This article describes how certificates are managed in the OutSystems cloud and self-managed deployments.
Application server certificates
According to OutSystems system requirements, the application server must be configured with a valid SSL certificate emitted by a public Certificate Authority.
This section describes how certificates are managed in the OutSystems cloud. The information present here can describe a process different from your past experience as it's intended to adapt to the short-lived certificate limitations implemented by the browser vendors owning most of the web browser market share.
Default OutSystems cloud server certificate
Your OutSystems cloud environments are automatically deployed with the default and valid SSL
outsystemsenterprise.com wild card certificate. This certificate and it's domain are owned and managed by OutSystems. It can only be used by OutSystems.
Furthermore, on September 1, 2020, most browser vendors will no longer trust certificates that are valid for more than 398 days. To accomodate these changes OutSystems will regularly rotate the
outsystemsenterprise.com certificate, check here for more details.
OutSystems will communicate the certificate change whenever possible. However, OutSystems reserves the right to change the certificate without prior communication or in short notice.
Using your own domain and certificate in OutSystems cloud servers
It's possible, and highly advisable, to customize your environment hostname and SSL certificate. This will allow you to be independent when implementing certificate related features, such as SSL pinning.
In this situation, the certificate and it's associated domain are owned by the customer. OutSystems is responsible for the certificate instalation but it's the customer's responsibility to monitor it's expiration and submit a request for the renewal.
On the road to fast development and deployment of applications make sure to consult this article for instructions on how to install a certificate in your application server. This allows your OutSystems applications to use secure connections via HTTPS.
The server certificate, it's associated domain and the instalation are of the customer's responsibility.
Add certificate to trusted root store
When integrating with external systems (for example: when consuming webservices, integrating with external databases or with an Active Directory), there is often the requirement to do so over HTTPS.
When those external servers possess a certificate that isn't trusted (such as a self signed certificate) it's necessary to add it to the clients' (in this case the Platform Server) trusted root store.
Find here the instructions to add certificates to the trusted root store in the OutSystems Cloud.
In this situation, the certificate is owned by the customer. OutSystems is responsible for the certificate instalation but it's the customer's responsibility to monitor it's expiration and submit a request for the renewal.

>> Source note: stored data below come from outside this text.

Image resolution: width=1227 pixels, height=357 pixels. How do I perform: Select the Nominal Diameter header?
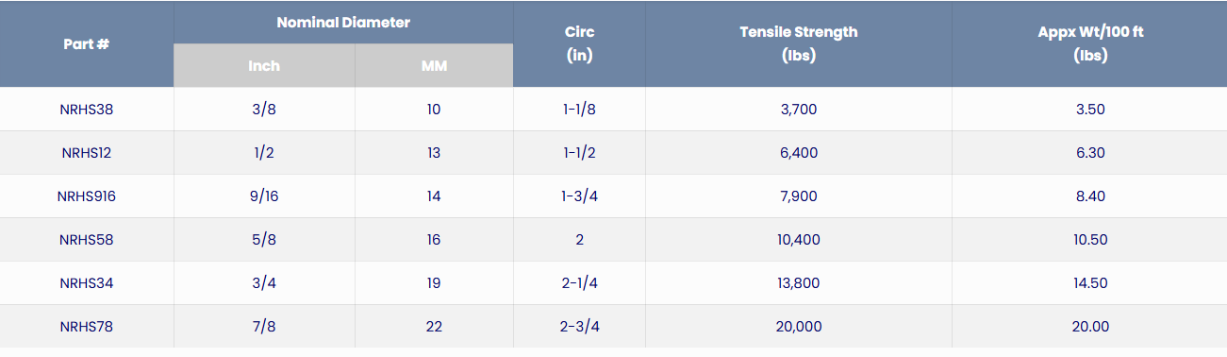[x=343, y=22]
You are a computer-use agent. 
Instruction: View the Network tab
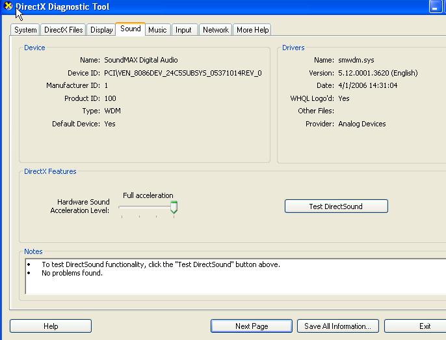[215, 30]
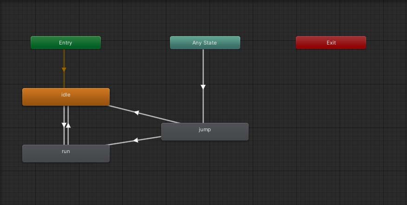Screen dimensions: 407x205
Task: Click the upward run to idle arrowhead
Action: pos(68,125)
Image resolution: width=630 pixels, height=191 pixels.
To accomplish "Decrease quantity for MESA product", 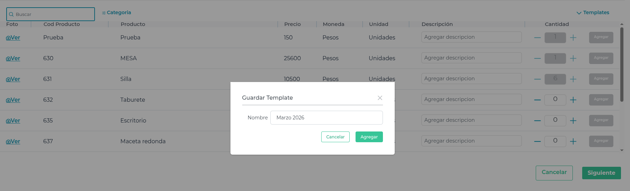I will click(x=537, y=58).

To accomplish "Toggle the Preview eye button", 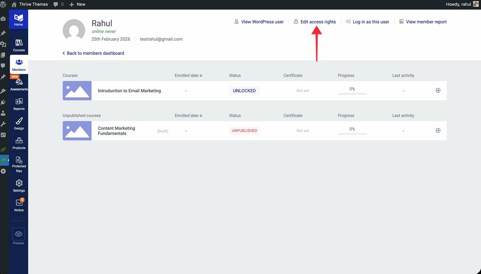I will (19, 234).
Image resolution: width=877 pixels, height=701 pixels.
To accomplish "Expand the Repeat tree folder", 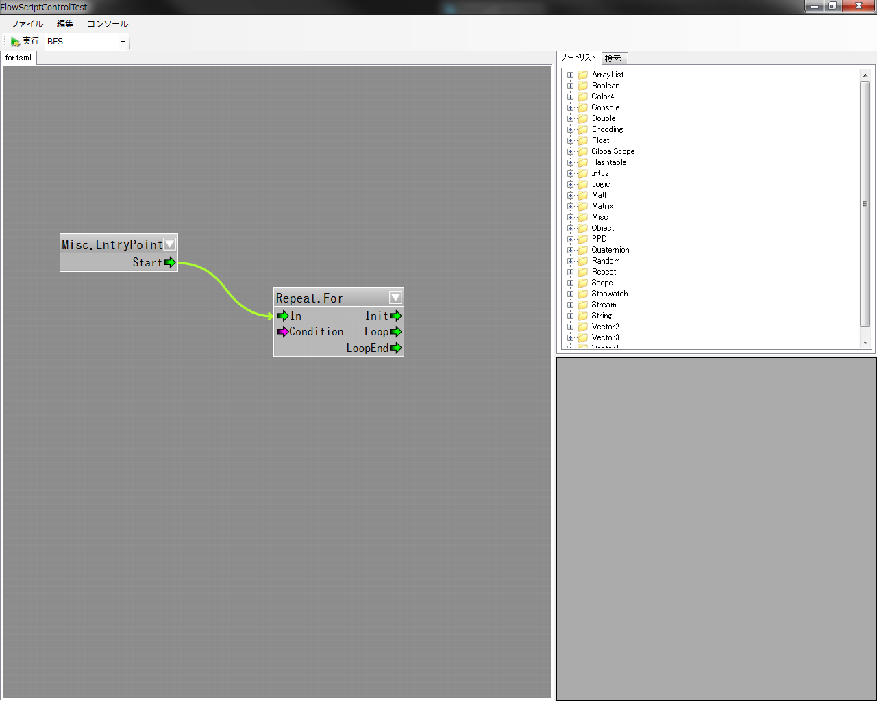I will tap(570, 272).
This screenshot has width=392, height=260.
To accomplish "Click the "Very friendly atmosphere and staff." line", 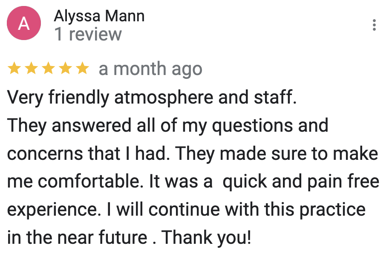I will pyautogui.click(x=152, y=97).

You'll also need to add the certificate to the trusted root store for the cenarios described. Follow the instructions of your current operating system. The certificate, and the instalation are both of the customer's responsibility.
When consuming a web service it's often necessary that the request is authenticated. Or of the possible authentication forms is using client side certificates. The client side certificate then needs to be configured in each front-end of the environment that will consume the Web Service.
The client certificate is owned by entity that owns the webservice (that provides it to the customer). Developers are responsible to make sure that the certificate is sent on the requests.
OutSystems is responsible for the certificate instalation but it's the customer's responsibility to monitor it's expiration and submit a request for the renewal.
To install a client-side certificate on OutSystems Cloud please follow these instructions.
Follow this article for instructions on adding the self-signed ceritificate to the trusted root store.
The customer is both responsible for installing the certificate and monitoring it's expiration date.